# DATASET:
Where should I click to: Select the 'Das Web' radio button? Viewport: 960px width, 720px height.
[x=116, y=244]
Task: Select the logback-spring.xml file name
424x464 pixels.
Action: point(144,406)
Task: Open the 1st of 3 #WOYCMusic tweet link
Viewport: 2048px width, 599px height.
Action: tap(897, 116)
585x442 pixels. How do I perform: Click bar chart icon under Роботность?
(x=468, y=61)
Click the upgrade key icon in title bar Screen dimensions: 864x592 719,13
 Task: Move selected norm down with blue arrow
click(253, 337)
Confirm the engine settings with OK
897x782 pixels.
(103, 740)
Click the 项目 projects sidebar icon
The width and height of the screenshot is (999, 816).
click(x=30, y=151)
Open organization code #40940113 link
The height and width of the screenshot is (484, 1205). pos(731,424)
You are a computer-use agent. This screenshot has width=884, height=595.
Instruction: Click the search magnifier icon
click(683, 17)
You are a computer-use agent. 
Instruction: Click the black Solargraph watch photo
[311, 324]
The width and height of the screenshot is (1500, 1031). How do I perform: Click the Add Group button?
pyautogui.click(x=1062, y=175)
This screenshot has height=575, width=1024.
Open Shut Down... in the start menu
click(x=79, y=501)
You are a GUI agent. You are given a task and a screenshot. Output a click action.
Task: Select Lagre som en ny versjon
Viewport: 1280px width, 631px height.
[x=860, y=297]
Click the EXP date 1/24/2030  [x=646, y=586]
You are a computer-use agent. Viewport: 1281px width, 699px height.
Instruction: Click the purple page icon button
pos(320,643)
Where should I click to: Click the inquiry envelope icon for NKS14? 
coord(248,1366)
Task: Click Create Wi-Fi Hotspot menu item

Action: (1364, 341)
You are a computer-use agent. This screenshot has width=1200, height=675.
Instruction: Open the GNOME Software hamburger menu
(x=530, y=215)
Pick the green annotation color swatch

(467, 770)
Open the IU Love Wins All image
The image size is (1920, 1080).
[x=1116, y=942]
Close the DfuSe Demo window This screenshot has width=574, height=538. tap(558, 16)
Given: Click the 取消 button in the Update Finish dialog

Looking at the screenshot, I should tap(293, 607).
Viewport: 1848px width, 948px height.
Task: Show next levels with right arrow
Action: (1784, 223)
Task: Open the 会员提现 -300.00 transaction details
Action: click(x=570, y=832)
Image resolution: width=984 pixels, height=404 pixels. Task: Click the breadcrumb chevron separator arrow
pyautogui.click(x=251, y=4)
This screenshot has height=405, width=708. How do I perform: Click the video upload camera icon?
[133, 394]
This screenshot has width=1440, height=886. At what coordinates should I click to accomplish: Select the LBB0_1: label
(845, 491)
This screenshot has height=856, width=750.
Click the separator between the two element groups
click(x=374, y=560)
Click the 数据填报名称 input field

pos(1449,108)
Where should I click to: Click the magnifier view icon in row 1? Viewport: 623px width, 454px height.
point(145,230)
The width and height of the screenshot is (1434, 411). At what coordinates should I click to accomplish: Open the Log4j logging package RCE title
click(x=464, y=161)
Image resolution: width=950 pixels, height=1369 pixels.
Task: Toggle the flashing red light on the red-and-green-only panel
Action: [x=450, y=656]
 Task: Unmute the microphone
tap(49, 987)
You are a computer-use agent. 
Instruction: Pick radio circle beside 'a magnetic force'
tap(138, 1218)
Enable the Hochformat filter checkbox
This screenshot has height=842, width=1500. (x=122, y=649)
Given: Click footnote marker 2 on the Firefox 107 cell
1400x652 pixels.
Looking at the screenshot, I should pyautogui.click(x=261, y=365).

# WHAT TO WORK ON:
What's required is that all of the material be returned exactly.

# TASK RESPONSE:
Where should I click to: Select the 'Das Web' radio button? Viewport: 960px width, 720px height.
[x=116, y=244]
Task: Select the logback-spring.xml file name
424x464 pixels.
Action: point(144,406)
Task: Open the 1st of 3 #WOYCMusic tweet link
Viewport: 2048px width, 599px height.
Action: tap(897, 116)
585x442 pixels. How do I perform: Click bar chart icon under Роботность?
(x=468, y=61)
Click the upgrade key icon in title bar Screen dimensions: 864x592 719,13
 Task: Move selected norm down with blue arrow
click(253, 337)
Confirm the engine settings with OK
897x782 pixels.
(103, 740)
Click the 项目 projects sidebar icon
The width and height of the screenshot is (999, 816).
click(x=30, y=151)
Open organization code #40940113 link
The height and width of the screenshot is (484, 1205). pos(731,424)
You are a computer-use agent. This screenshot has width=884, height=595.
Instruction: Click the search magnifier icon
click(683, 17)
You are a computer-use agent. 
Instruction: Click the black Solargraph watch photo
[311, 324]
The width and height of the screenshot is (1500, 1031). How do I perform: Click the Add Group button?
pyautogui.click(x=1062, y=175)
This screenshot has height=575, width=1024.
Open Shut Down... in the start menu
click(x=79, y=501)
You are a GUI agent. You are given a task and a screenshot. Output a click action.
Task: Select Lagre som en ny versjon
Viewport: 1280px width, 631px height.
[x=860, y=297]
Click the EXP date 1/24/2030  [x=646, y=586]
You are a computer-use agent. Viewport: 1281px width, 699px height.
Instruction: Click the purple page icon button
pos(320,643)
Where should I click to: Click the inquiry envelope icon for NKS14? 
coord(248,1366)
Task: Click Create Wi-Fi Hotspot menu item

Action: (1364, 341)
You are a computer-use agent. This screenshot has width=1200, height=675.
Instruction: Open the GNOME Software hamburger menu
(x=530, y=215)
Pick the green annotation color swatch

(467, 770)
Open the IU Love Wins All image
The image size is (1920, 1080).
[x=1116, y=942]
Close the DfuSe Demo window This screenshot has width=574, height=538. tap(558, 16)
Given: Click the 取消 button in the Update Finish dialog

Looking at the screenshot, I should tap(293, 607).
Viewport: 1848px width, 948px height.
Task: Show next levels with right arrow
Action: (1784, 223)
Task: Open the 会员提现 -300.00 transaction details
Action: click(x=570, y=832)
Image resolution: width=984 pixels, height=404 pixels. Task: Click the breadcrumb chevron separator arrow
pyautogui.click(x=251, y=4)
This screenshot has height=405, width=708. How do I perform: Click the video upload camera icon?
[133, 394]
This screenshot has width=1440, height=886. At what coordinates should I click to accomplish: Select the LBB0_1: label
(845, 491)
This screenshot has height=856, width=750.
Click the separator between the two element groups
click(x=374, y=560)
Click the 数据填报名称 input field

pos(1449,108)
Where should I click to: Click the magnifier view icon in row 1? Viewport: 623px width, 454px height.
point(145,230)
The width and height of the screenshot is (1434, 411). At what coordinates should I click to accomplish: Open the Log4j logging package RCE title
click(x=464, y=161)
Image resolution: width=950 pixels, height=1369 pixels.
Task: Toggle the flashing red light on the red-and-green-only panel
Action: [x=450, y=656]
 Task: Unmute the microphone
tap(49, 987)
You are a computer-use agent. 
Instruction: Pick radio circle beside 'a magnetic force'
tap(138, 1218)
Enable the Hochformat filter checkbox
This screenshot has height=842, width=1500. (x=122, y=649)
Given: Click footnote marker 2 on the Firefox 107 cell
1400x652 pixels.
Looking at the screenshot, I should pyautogui.click(x=261, y=365).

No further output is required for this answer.